The small elite who grabbed much of the revenue shored up its position by spreading a little of the spoils around. Before long, almost 70 per cent of Saudi nationals were employed in the cossetted public sector. Meanwhile, much of the real labour was done by the ever-swelling ranks of foreign workers.
Nearly 90 per cent of Saudi Arabia’s GDP is directly or indirectly linked to oil. Its price touches every aspect of day-to-day life and plays a huge part in both domestic politics and foreign relations. So when the price of oil shot down like lubricated lightning amid a great glut in 1986, Saudi society went in reverse. Riyadh’s pristine office blocks were emptied. Half-built developments were put on hold or scrapped. City centres became ghost towns.

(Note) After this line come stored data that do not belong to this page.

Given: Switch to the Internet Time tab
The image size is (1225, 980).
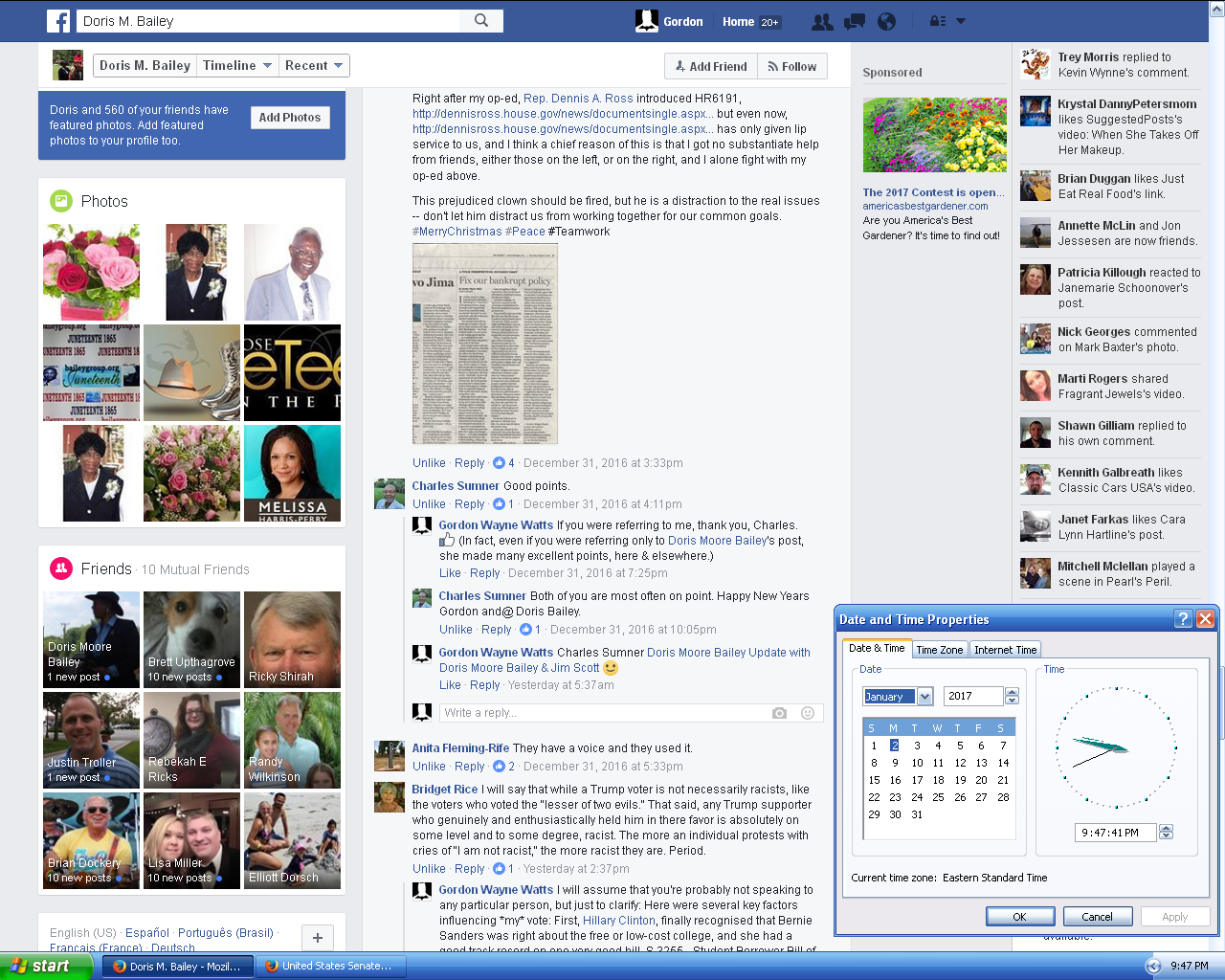Looking at the screenshot, I should [1005, 650].
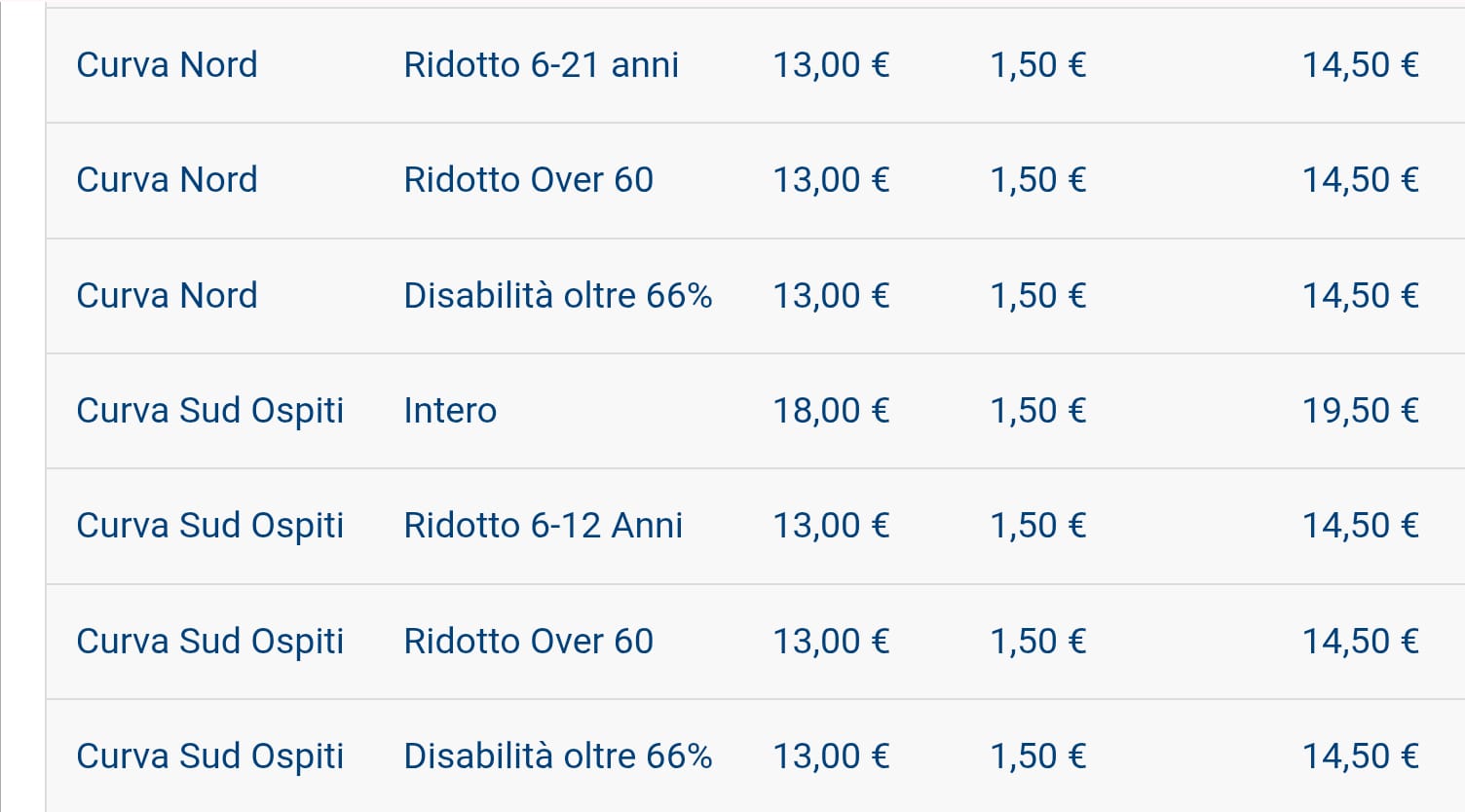Viewport: 1465px width, 812px height.
Task: Select the "Intero" ticket type cell
Action: pos(450,411)
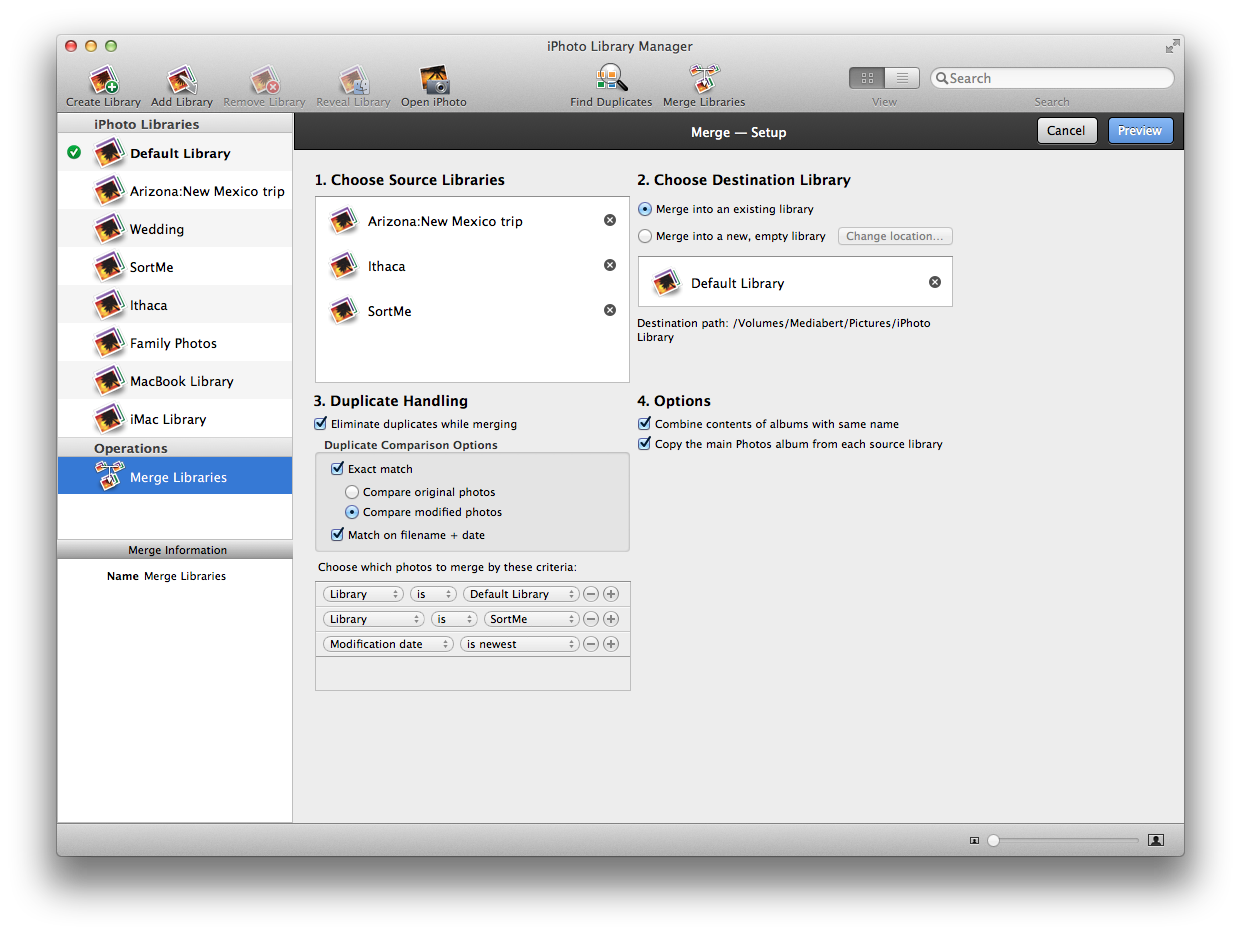Remove Default Library from destination box
Screen dimensions: 1241x935
click(x=935, y=282)
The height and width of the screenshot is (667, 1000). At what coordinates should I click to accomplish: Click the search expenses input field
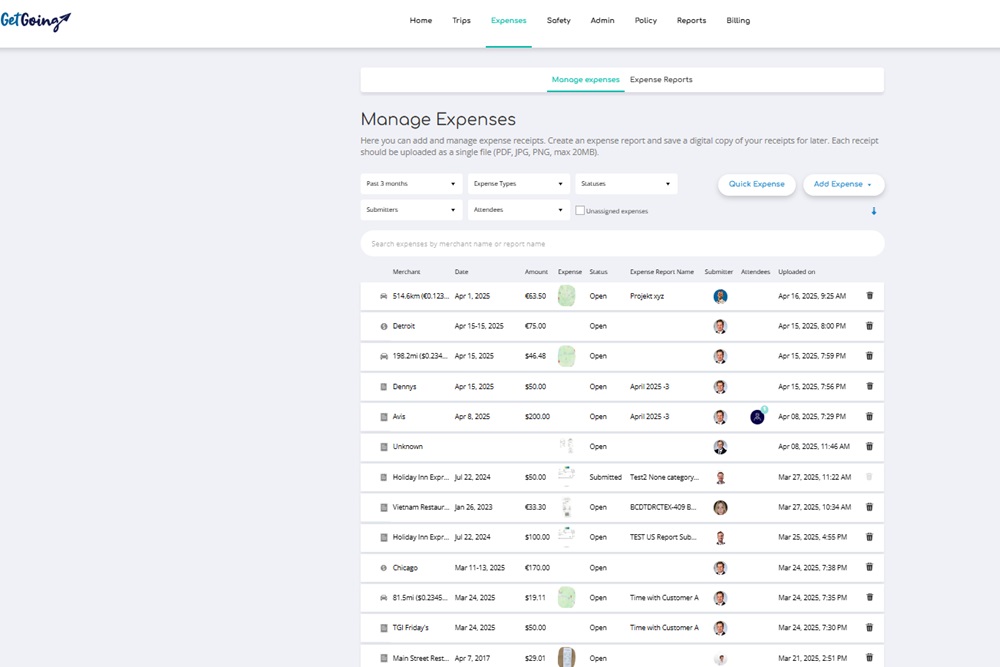click(622, 243)
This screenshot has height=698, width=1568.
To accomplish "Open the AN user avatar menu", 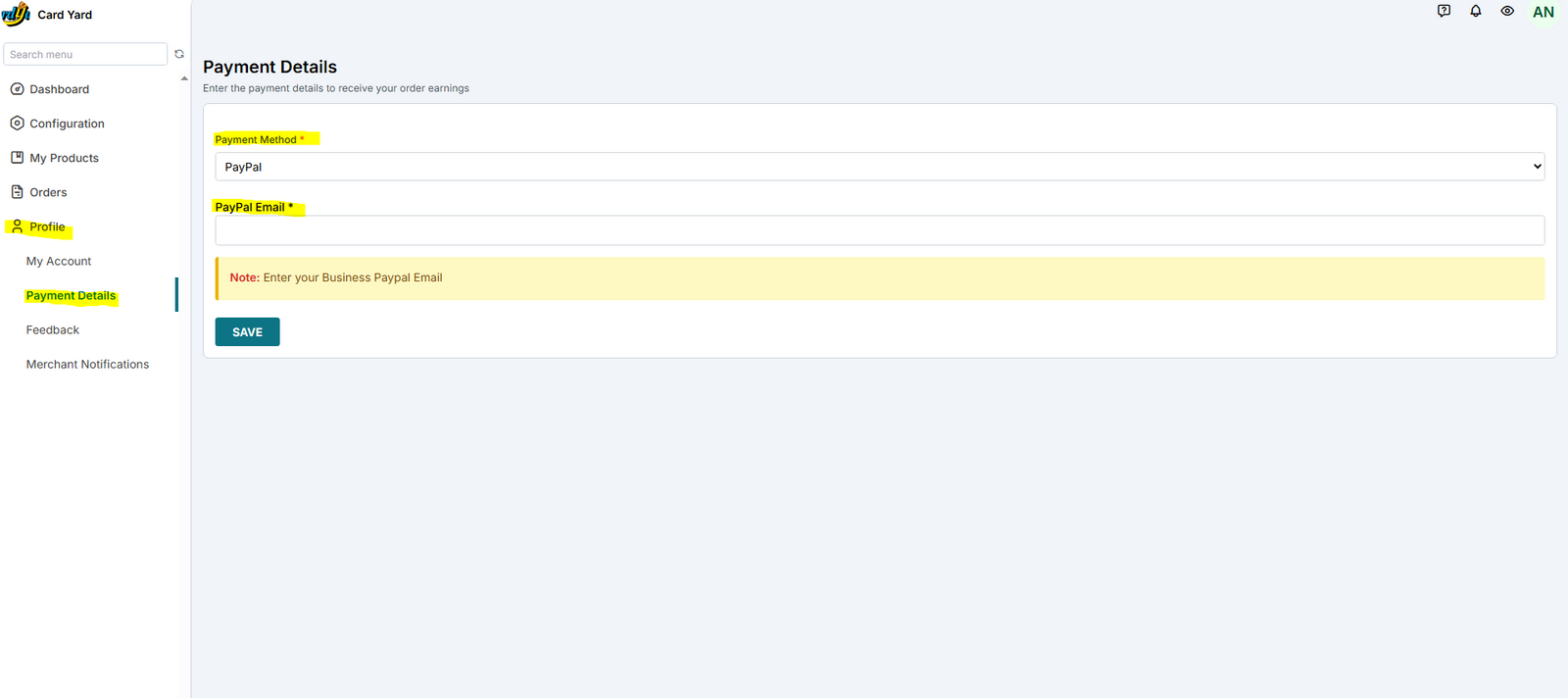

It took nearly 20 years for the price of oil to rebound but as recently as 2008, barrels of crude were trading at a high of $147. Then they fell again—till they hovered around $40 for most of this year. They recovered somewhat after an Opec effort in September to force prices up by restricting production, but only modestly—to something around $50, still two-thirds down on a few years ago.
This latest slide has sunk the kingdom into one of its worst-ever slumps, opened up a gaping budget deficit—$98bn in 2015—and is placing it under perhaps unsustainable pressure. In September, for the first time ever, the government cut bonuses and allowances for public sector workers. Can the Saudi state manage a more constructive response to its troubles than the lashing, beheading and stoning for which it is notorious?
The fortunes of any government in its position would be tied to the ebbs and flows of the oil price, but the regime in Riyadh has exacerbated its vulnerability, spending lavishly when it can, and indulging in corruption and displaying a complete lack of accountability at all times. To understand the way in which it operates, and the way that it responds to economic pressure, we need to go back to the very beginning.
The House of Saud rose to pre-eminence on the Arabian peninsula in conjunction with the Wahhabist branch of Sunni Islam. Founded by the 18th-century cleric Muhammad ibn Abdul-Wahhab, Wahhabism is an ultra-conservative ideology that intends to restore the faith to its “pure” original state, shorn of centuries of interpretation and cultural accretion. In 1744, Abdul-Wahhab made a power-sharing agreement with Muhammad ibn Saud, emir of the town of Diriyah (now on the outskirts of Riyadh), formalised by the marriage of the cleric’s daughter to the emir’s son.
Ibn Saud and his descendants came to dominate Arabia, as did Wahhabism. An alliance saw their lands becoming part of the British empire from 1915 to 1927, before Saudi Arabia was founded in 1932. The country is a hereditary monarchy with no political parties or national elections. In theory, the king has absolute power—but he has to comply with Islamic law.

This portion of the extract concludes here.